Advertisement

Justice Department and USDA to farmers: Anti-competitive practices in the food sector will stop

Share

This article was originally on a blog post platform and may be missing photos, graphics or links. See About archive blog posts.

This post corrects an earlier version.

During the Department of Justice and U.S. Department of Agriculture’s opening round-table discussion, it quickly became clear that the changing landscape of the nation’s farm country -- and growing concerns over the consolidation of the food sector -- was a key area that had grabbed regulators and prosecutors’ attentions.

Advertisement

Secretary of Agriculture Tom Vilsack pointed out that, back in the 1920s, a single farmer grew enough crops or raised enough livestock to feed 20 people. “Now,” he said, “a single farmer is responsible for feeding 150 people. Farming makes up 1 out of every 12 jobs in this country.”

But 11% of farm households’ income comes from farming, indicating the large percentage of off-farm income required for many to stay on the farm. That is a problem, he said, that “needs to be examined.”

That sentiment was met with cheers inside a conference center at the Des Moines Area Community College.

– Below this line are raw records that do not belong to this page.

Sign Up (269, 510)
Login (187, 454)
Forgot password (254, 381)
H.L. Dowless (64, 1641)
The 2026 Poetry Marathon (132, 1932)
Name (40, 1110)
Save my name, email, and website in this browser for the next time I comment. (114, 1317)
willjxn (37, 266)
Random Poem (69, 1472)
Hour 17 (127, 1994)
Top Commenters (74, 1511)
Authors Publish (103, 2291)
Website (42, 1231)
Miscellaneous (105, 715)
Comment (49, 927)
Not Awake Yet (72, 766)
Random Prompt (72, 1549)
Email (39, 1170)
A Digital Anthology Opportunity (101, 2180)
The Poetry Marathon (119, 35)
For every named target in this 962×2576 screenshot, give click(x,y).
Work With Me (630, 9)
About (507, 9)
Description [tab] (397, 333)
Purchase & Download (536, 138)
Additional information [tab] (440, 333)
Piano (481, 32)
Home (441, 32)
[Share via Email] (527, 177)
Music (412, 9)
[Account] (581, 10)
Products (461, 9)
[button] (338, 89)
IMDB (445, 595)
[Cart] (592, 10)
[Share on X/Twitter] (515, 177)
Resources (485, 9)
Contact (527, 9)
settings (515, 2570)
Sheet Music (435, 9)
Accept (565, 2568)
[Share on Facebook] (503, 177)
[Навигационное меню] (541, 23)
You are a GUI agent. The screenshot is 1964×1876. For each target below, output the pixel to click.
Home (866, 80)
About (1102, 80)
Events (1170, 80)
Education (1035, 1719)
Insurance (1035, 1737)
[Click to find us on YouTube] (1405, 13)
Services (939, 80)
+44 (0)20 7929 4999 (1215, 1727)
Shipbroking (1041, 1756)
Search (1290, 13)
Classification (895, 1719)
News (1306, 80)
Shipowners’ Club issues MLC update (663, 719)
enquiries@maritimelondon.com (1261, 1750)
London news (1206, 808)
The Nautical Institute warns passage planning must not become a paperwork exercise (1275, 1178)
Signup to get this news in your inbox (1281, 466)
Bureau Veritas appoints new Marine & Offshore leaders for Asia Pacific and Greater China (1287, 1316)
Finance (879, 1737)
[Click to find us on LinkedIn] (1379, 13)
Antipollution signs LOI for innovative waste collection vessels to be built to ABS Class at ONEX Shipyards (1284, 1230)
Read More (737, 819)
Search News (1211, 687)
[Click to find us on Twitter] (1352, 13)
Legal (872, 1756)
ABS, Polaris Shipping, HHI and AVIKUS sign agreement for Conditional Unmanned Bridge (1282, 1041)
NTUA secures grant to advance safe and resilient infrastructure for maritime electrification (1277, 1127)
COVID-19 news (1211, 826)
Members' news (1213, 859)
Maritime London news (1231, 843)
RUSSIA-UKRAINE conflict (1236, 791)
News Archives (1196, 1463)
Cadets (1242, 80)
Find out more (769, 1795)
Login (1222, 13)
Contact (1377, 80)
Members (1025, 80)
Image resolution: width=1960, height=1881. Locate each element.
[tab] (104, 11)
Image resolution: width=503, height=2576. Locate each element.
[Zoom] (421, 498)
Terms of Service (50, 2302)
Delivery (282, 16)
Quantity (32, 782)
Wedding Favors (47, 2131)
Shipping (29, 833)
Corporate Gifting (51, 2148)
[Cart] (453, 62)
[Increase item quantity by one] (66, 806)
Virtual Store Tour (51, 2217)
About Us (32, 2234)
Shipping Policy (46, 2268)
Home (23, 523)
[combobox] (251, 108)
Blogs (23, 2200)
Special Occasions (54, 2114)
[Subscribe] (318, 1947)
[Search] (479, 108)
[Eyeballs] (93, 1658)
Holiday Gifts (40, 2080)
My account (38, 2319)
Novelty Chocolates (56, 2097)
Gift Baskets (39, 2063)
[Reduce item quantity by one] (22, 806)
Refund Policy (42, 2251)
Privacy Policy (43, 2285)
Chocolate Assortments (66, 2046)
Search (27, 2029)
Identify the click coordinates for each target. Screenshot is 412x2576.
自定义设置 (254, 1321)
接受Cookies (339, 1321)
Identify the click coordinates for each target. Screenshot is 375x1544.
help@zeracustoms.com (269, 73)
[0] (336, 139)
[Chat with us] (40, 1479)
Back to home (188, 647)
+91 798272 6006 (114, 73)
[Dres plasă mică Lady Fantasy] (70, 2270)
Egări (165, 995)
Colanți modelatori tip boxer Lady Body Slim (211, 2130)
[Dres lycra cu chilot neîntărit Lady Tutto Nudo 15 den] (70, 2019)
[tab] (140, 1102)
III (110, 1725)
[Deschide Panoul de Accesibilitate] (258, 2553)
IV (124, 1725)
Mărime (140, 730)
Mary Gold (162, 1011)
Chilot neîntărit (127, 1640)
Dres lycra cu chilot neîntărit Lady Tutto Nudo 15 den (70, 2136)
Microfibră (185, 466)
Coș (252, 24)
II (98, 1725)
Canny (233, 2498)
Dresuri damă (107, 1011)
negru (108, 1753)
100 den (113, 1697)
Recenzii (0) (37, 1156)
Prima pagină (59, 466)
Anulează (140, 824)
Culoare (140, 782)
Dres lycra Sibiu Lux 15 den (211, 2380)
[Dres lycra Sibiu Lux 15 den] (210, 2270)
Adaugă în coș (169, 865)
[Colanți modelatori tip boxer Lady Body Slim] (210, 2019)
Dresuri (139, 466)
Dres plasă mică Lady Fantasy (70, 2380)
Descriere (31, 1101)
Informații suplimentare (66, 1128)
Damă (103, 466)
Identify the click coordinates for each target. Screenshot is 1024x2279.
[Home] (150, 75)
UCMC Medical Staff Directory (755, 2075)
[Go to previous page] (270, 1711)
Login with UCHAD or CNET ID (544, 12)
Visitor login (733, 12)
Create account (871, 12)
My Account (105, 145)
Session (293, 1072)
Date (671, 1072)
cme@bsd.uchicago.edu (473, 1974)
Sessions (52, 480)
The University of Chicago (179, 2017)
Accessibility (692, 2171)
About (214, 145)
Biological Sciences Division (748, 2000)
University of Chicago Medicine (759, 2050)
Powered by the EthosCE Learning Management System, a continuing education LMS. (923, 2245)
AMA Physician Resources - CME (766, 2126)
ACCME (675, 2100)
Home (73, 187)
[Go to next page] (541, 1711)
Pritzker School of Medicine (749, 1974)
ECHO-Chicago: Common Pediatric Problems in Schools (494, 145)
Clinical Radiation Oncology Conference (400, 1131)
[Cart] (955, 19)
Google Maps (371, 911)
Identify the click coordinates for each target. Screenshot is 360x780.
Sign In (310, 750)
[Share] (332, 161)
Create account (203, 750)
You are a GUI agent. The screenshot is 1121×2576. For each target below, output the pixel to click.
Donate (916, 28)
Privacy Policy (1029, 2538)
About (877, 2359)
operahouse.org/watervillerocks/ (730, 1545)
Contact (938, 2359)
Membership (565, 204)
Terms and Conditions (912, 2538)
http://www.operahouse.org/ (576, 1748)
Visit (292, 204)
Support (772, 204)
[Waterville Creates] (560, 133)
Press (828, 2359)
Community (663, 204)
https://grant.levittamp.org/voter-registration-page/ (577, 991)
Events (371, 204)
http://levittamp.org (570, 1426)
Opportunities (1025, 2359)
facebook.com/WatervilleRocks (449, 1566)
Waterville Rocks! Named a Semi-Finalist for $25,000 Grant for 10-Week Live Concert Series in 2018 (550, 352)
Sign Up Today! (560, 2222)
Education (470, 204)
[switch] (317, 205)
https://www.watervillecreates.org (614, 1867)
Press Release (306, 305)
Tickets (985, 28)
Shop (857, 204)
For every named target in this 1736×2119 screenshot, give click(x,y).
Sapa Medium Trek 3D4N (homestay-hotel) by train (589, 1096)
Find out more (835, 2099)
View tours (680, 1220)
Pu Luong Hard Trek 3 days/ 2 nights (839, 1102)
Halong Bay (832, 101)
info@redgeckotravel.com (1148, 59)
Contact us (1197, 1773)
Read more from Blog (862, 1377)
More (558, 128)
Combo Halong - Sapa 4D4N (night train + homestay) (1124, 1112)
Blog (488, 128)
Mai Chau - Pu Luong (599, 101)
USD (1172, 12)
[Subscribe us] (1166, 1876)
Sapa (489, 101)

Every seat was full, with hundreds of farmers dressed in flannel shirts -- some of whom had taken of break from planting in the fields to attend -- and crowds of food and commercial workers clad in sunshine yellow United Food and Commercial Workers union shirts.

Scattered here and there were dozens of federal and state officials in dark suits -- and somber officials from some of the companies, including seed giant Monsanto Co., that are being accused of being at the root of the problem.

“I’m reminded of President Eisenhower’s observation that ‘farming looks mighty easy when your plow is a pencil and you’re a thousand miles from the cornfield,’ ” U.S. Atty. Gen. Eric H. Holder Jr. told the crowd. “His words remain true today. And in the decades since he spoke them, the challenges facing farmers and other leaders across our agriculture industry have become even more difficult.”

Time and again, panelists underscored how the government was going to push for more transparency in the food sector’s business practices. But it was the issue of competition -- and veiled nods to the Justice Department’s current probe into Monsanto’s marketing practices -- that took up most of the first hour of the public meeting.

Assistant U.S. Att. Gen. Christine Varney, whom many people here point to as the person spearheading the Justice Department’s ramped-up probe into big-business antitrust concerns, said the department would “carefully and closely scrutinize every single merger” of the food sector that come before her office. She promised that her office was undertaking “unrelenting quest to find the correct balance” within the agricultural industry.

Advertisement

That would mean, she said, fair deals for farmers, fair pay for agriculture workers in processing factories and ensuring the public had “food on their table that’s safe, healthy and a decent price.”

[Corrected at 1:45 p.m. March 16: An earlier version of this post quoted Secretary of Agriculture Tom Vilsack as saying that 11% of the nation’s economic income is earned by family farmers. As noted above, he said that 11% of farm households’ income comes from farming.]